**TASKS TO CARRY OUT:**
1. From the blog post on predicting tweet authorship that follows, copy the passage that begins at the words "In the prior" and stops after "the two candidates.".
2. In the blog post on predicting tweet authorship below, why did the author decide to use Support Vector Machines? Answer in one to three sentences.

**EXCERPT TO READ:**
Strakul's Thoughts: Data Science: The Divided States of America

In the prior two posts, I have described how I gathered twitter data from @HillaryClinton and @realDonaldTrump, how I ran a sentiment analysis on the individual tweets, and how I performed a principal component analysis on the most commonly used words. Today, I’ll tie everything together and describe how I created a model to predict whether a given tweet belongs to either of the two candidates.

Support Vector Machine Classifier
While attending the Essentials of Data Science Bootcamp, we were briefly introduced to a variety of models capable of classifying data among several groups. We briefly mentioned Support Vector Machines, or SVM, but never applied it; however, after reading through what they are I grew curious and decided to use this in my analysis. What SVM does is attempt to divide up the data among your classifiers. In the simplest example, it will find the line that fits between the distribution of your two-dimensional data (see figure below). In general, it does not have to be a straight line, you can have more than two classifications, and the data can contain any number of dimensions. The Introduction to Statistical Learning book by Gareth James, Daniela Witten, Trevor Hastie and Robert Tibshirani has a good introduction to SVM.

**SOURCE EXCERPT:**
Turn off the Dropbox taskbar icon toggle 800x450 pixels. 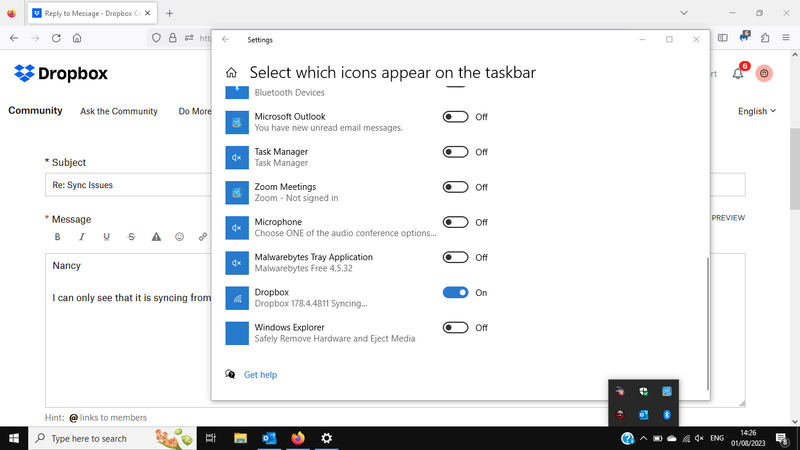(x=455, y=292)
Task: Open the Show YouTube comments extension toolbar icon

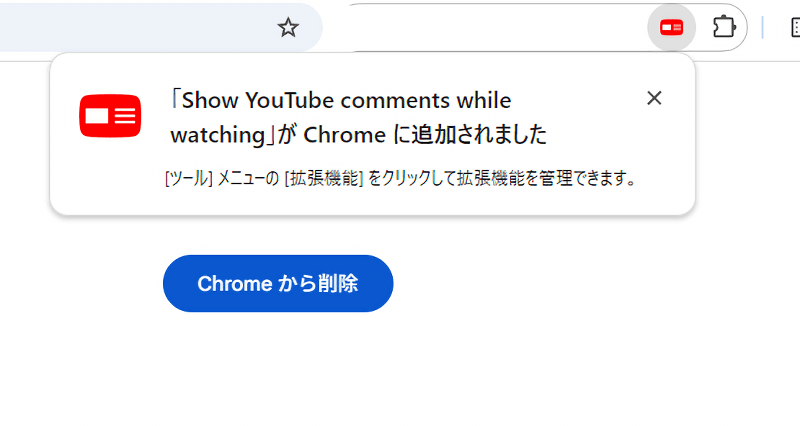Action: [671, 28]
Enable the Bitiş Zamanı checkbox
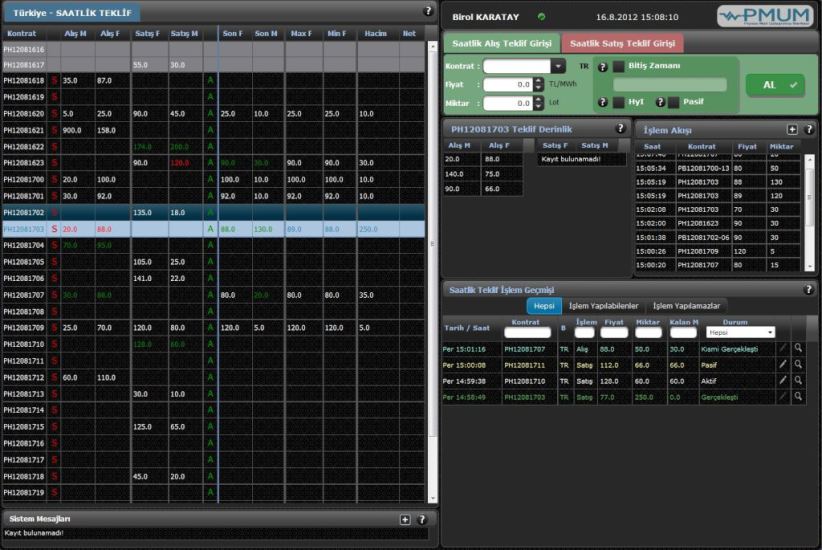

**ANSWERS FOR THIS EXERCISE:**
1.
In the prior two posts, I have described how I gathered twitter data from @HillaryClinton and @realDonaldTrump, how I ran a sentiment analysis on the individual tweets, and how I performed a principal component analysis on the most commonly used words. Today, I’ll tie everything together and describe how I created a model to predict whether a given tweet belongs to either of the two candidates.

2. The bootcamp only mentioned Support Vector Machines briefly and never applied them. After reading about what they are, the author grew curious and decided to use them in the analysis.